Считаные дни
Шрифт:
Вчера в студенческом центре она столкнулась с Анитой. И тут кроется еще один вызов, связанный с возвращением домой: необходимость общаться со старыми друзьями. В этом есть некая двойственность: с одной стороны, так спокойно и грустно встречаться с теми, с кем ты вырос, с людьми, которые когда-то были близкими, многие годы наполняли своим присутствием каждый твой день. Но в таких встречах есть и свои трудности. Потому что прошло время, приходится рассказывать о своей жизни, в пару предложений укладывать события нескольких месяцев или лет, и оказывается, что почти невозможно обобщить столько всего коротко и конкретно, объяснить, в каком направлении ты движешься и в какой точке сейчас находишься. Кроме того, обнаружилась огромная пропасть между теми, кто уехал из города, и теми, кто предпочел остаться,
Ингеборга сидела с чашкой кофе и набело переписанными заметками из тюрьмы, когда увидела ее, лучшую подругу детства, а ныне — мать двоих детей. Они не встречались около двух лет, с того Рождества, когда Анита была уже на большом сроке. Она ждала близнецов и собиралась вернуться домой, тогда она объясняла: «Здесь можно купить гораздо более просторный дом за меньшие деньги». Живот у нее был огромный, лицо отекло. Она говорила: «А когда мы сможем построиться в саду у мамы с папой, нам не нужно будет платить за участок земли под застройку, это беспроигрышный вариант». Ингеборга тогда только вернулась из шестинедельной поездки в Непал и Вьетнам, она притворилась, что у нее назначена встреча, чтобы улизнуть, им обеим совершенно не о чем было говорить.
Вот и вчера, сидя в студенческом центре, Ингеборга попыталась спрятаться за экраном ноутбука. Малыши в одних носках возили вокруг нее по полу маленькие машинки из ящика с игрушками рядом со стойкой, Анита сидела с мобильным телефоном, периодически покрикивая на них: Теа София! Мио Матео! А потом мальчик подкатил машинку к ножке стола, за которым сидела Ингеборга, и поднял взгляд на нее, и ей показалось, что на нее глянули зеленые глаза самой Аниты. «Подойди сюда! — подозвала сына Анита, невольно привстала со стула и воскликнула: — Ингеборга, неужели это ты?»
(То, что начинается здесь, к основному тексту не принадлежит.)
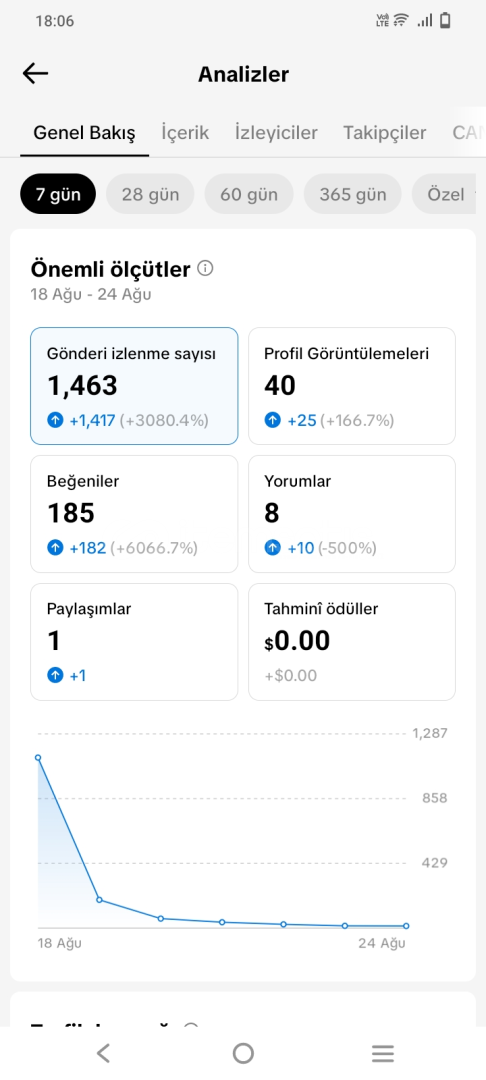Switch to the İzleyiciler tab
This screenshot has width=486, height=1080.
[x=276, y=132]
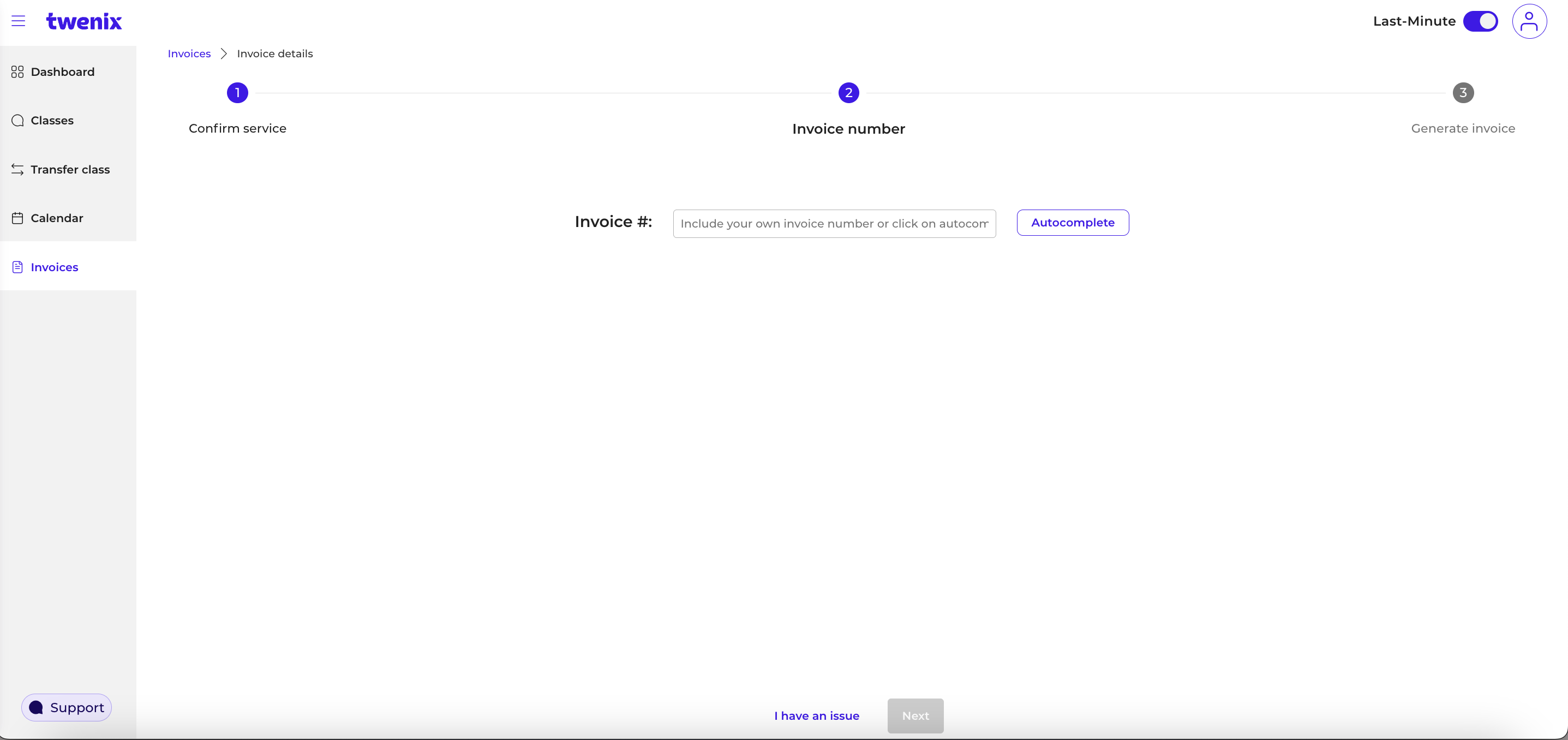The height and width of the screenshot is (740, 1568).
Task: Click the I have an issue link
Action: [816, 715]
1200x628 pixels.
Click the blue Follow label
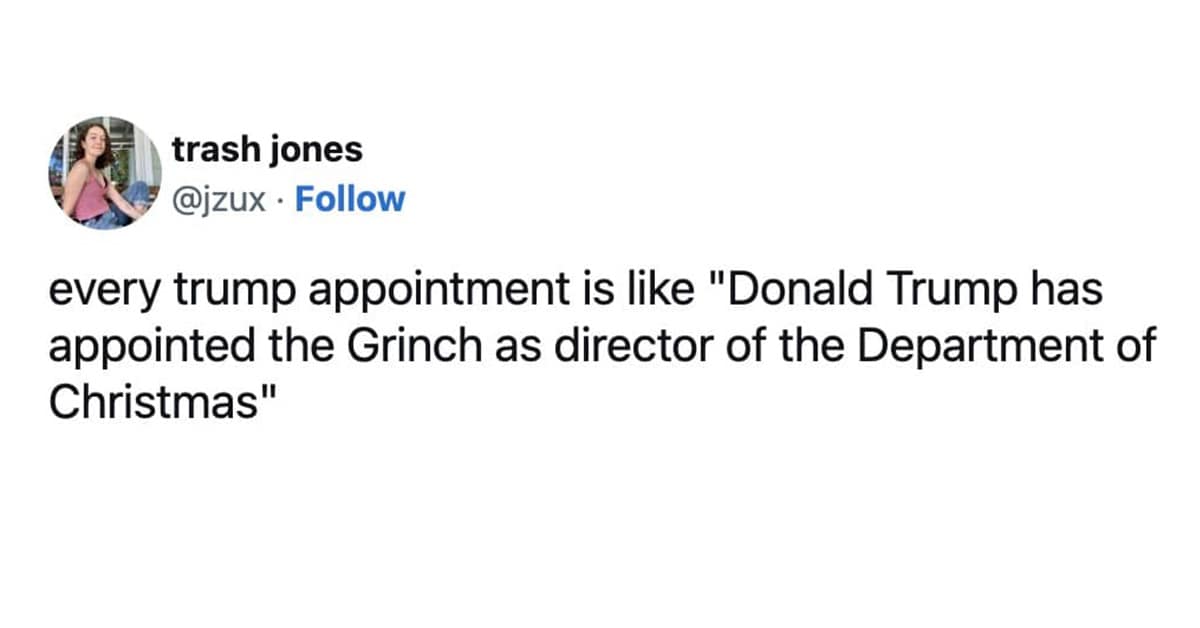(349, 199)
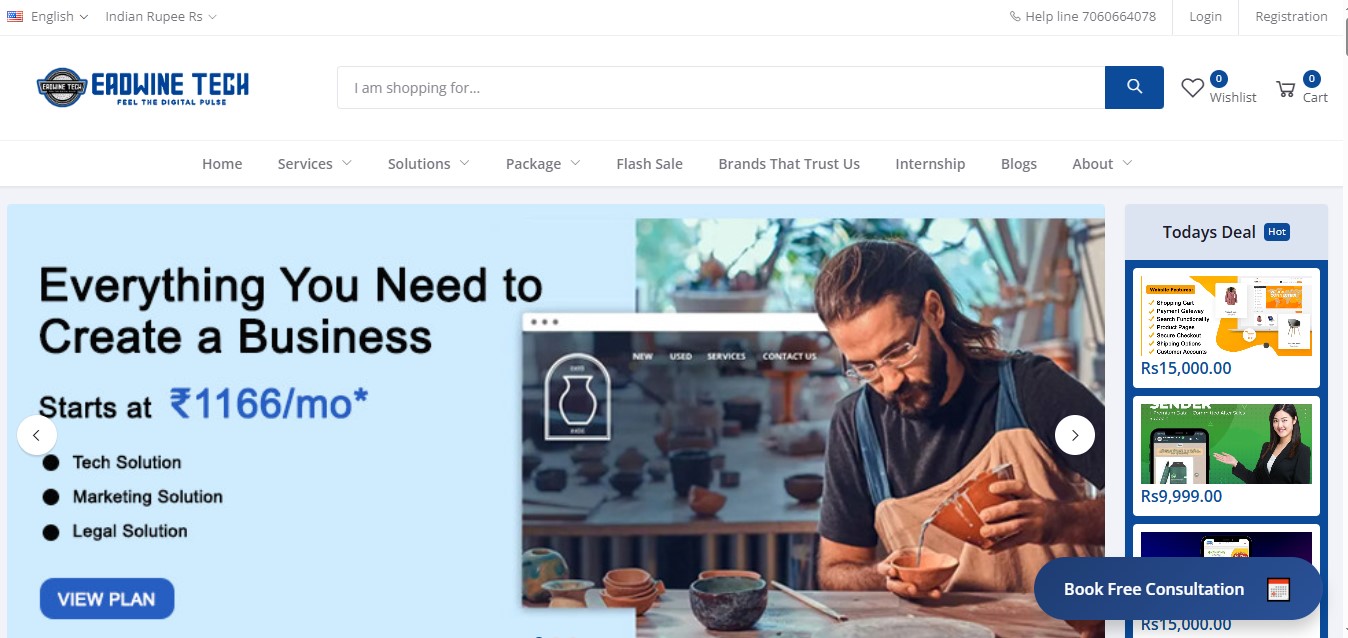Open the Indian Rupee currency dropdown

[161, 16]
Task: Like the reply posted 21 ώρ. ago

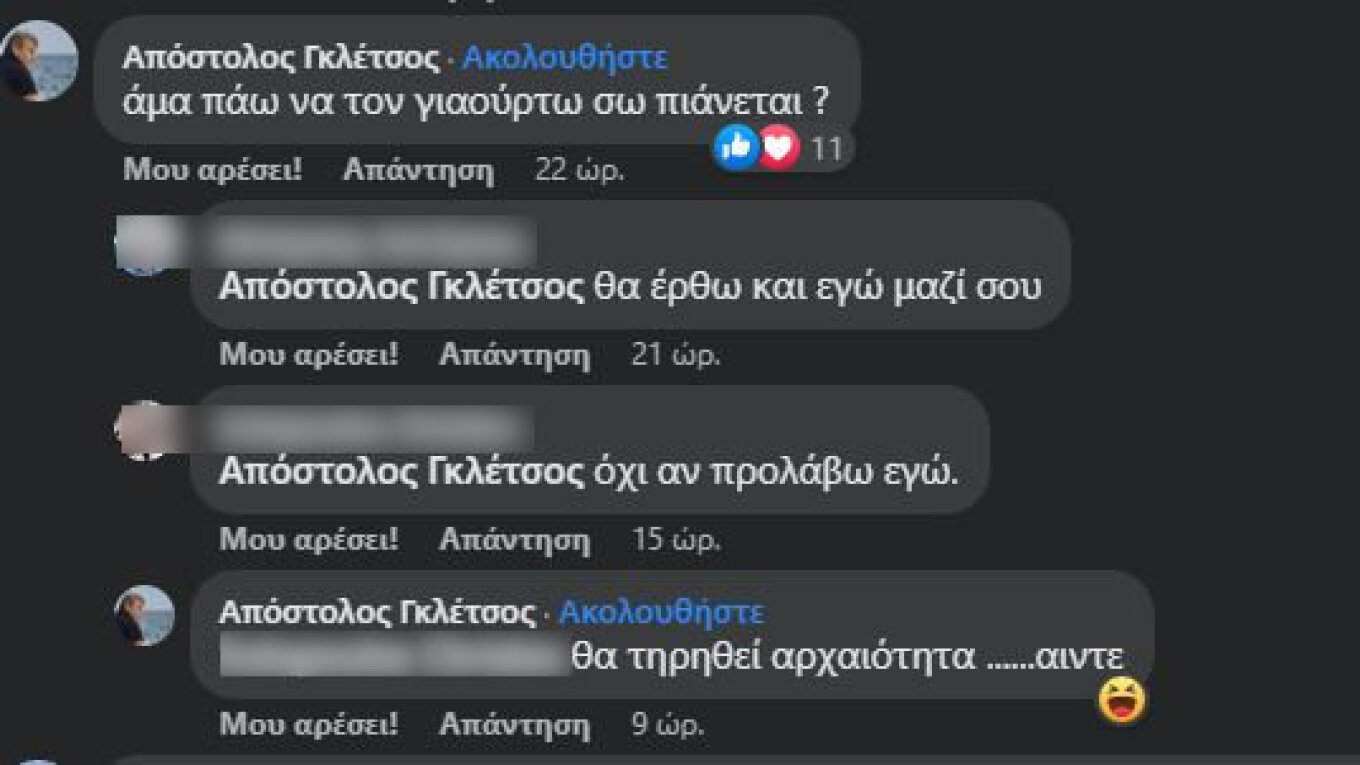Action: pyautogui.click(x=308, y=354)
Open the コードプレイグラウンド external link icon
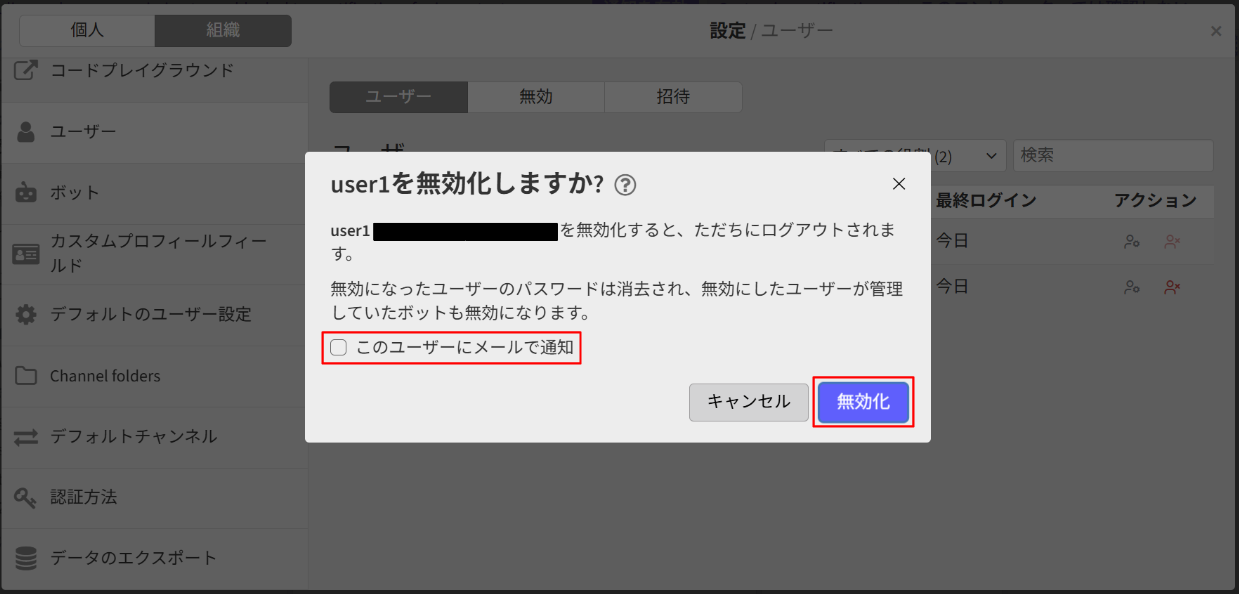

Она попыталась говорить о детях. Спросила о них и о доме, даже завела разговор про обустройство кухни, говорила о чем угодно, лишь бы речь не зашла о ней самой, но в конце Анита все же спросила: «Ну, а ты-то как? Все еще продолжаешь учиться?»
Ингеборга коротко кивнула, уже представляя себе, в каком русле потечет дальнейшая беседа, то, чего она опасалась: «Социальная антропология? А ты кем будешь-то?» Прошлым летом, когда Ингеборга получила степень бакалавра, она услышала, как мать сказала клиенту в банке: «Она там учится, в университете, но я думаю, что никто из нас, даже сама Ингеборга, понятия не имеет, кем она в конце концов станет». Едва ли мать предполагала, что дочь ее услышит, очевидно, это не должно было ее обидеть. И все же Ингеборга рассердилась и расстроилась — хотя она знала, что и сама несколько раз говорила что-то подобное. И что хуже всего — это ее собственное пренебрежительное отношение к жизни, которую она выбрала и которая ей, по большому счету, нравилась. Она могла вдруг начать насмехаться над тем, что собралась взять непомерно большой студенческий заем, над безбожно высокими ценами на жилье в Бергене или над минимальными перспективами устройства на работу, — Ингеборга повторяла то, что другие иногда додумывались сказать ей, и, наверное, она выбрала такую форму защиты — попытаться опередить их, и все же это было мучительно.
Но вчера она держала рот на замке. «Ты все еще продолжаешь учиться?» — спросила Анита, и Ингеборга кивнула, кивнула и перетерпела. Анита подняла маленького сына на руки, вытерла ему салфеткой под носом, где остатки мороженого смешались с зеленоватой полосой соплей, и сказала: «Боже мой, я так восхищаюсь тобой, Ингеборга!» И с едва заметной кроткой улыбкой добавила: «И я даже немного завидую, если можно в этом признаться».
Анита опустила малыша обратно на пол и наблюдала за тем, как он побежал, а потом сказала: «Я не жалею, что вернулась домой, все же я рада, что сделала это после того, как родила». Ингеборга кивнула. «Это очень разумно, — заметила она, — с няней удобнее и все такое». Анита вертела в руках салфетку. «Да, но я больше думаю о том, что отношения с мамой и папой стали гораздо проще теперь, когда у меня появились дети. Как бы более четкая дистанция и возможность иногда спихнуть детей». Она быстро взглянула на Ингеборгу и широко улыбнулась. «Это, конечно, все неправильно, — заметила она, — психологически — смотреть на детей как на какую-то обузу, но все же я так чувствую».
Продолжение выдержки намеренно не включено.